Just one month into the new year and we have already seen an overwhelming surge in output from artists working in the rap genre, one of our generation’s most popular forms of music. In comparison, we’ve seen little material from other genres that have a more extended recording process. In an effort to review a variety of music I’d like to discuss an older project that you may have missed. Fleet Foxes is a critically acclaimed, and now defunct, contemporary folk band from Seattle, Washington. They released two successful albums in their short run of just four years, but before either of those projects, they recorded a brief EP – 2008’s Sun Giant EP.
This modest release is a collection of five songs they had been performing live for some time – definitively arranged for their first commercial offering. Signing their band to Sub Pop Records also gave them the priceless opportunity to work with renowned producer, Phil Ek – who had production credits on many notable indie-folk projects by the likes of Band of Horses and the Shins. These guys unquestionably have talent as composers though – using the unique sounds of fiddles, harmoniums, dulcimers and even Tibetan singing bowls to evoke an ancient rural quality of authenticity in their music.
Each one of them is credited on the cover sleeve as multi-instrumentalists; these guys understand music. These arrangements cover surprising ground for their runtimes, ebbing and swelling through unusual song structures.
If you can only get yourself to listen to one song, check out the fourth track, “Mykonos.” The song is supposedly about a struggling friend, but the imagery in the lyrics is anything but specific. The lyrics dance around detailed scenes of doors “kicking up clouds of dust” and wandering through “snow-tipped pines.” That ambiguous songwriting is what makes Sun Giant EP an oddity in the Fleet Foxes canon.
Lead songwriter, Robin Pecknold, seems not to have found his writer voice yet. He’d go on to write very plainly worded personal songs, but here he shares the feeling of his songs without ever showing us what they’re about.

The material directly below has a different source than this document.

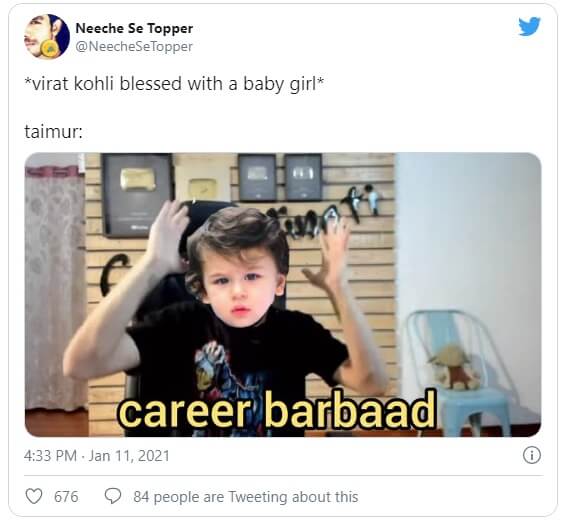Open "84 people are Tweeting about this"
564x520 pixels.
[x=246, y=497]
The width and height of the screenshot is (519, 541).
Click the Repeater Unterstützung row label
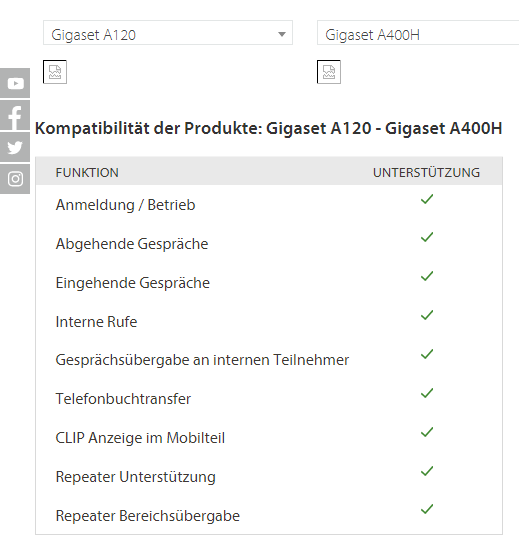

The last song on the tape, “Innocent Son” stands out from the others because of how sparse it is. Pecknold sounds like he recorded the vocal part in a big empty room, booming over very quietly strummed guitar chords. Even if old English-sounding folk music isn’t your scene, Sun Giant EP could be worth checking out. There’s a lot to appreciate if you pay attention and it’s chill enough to do homework to.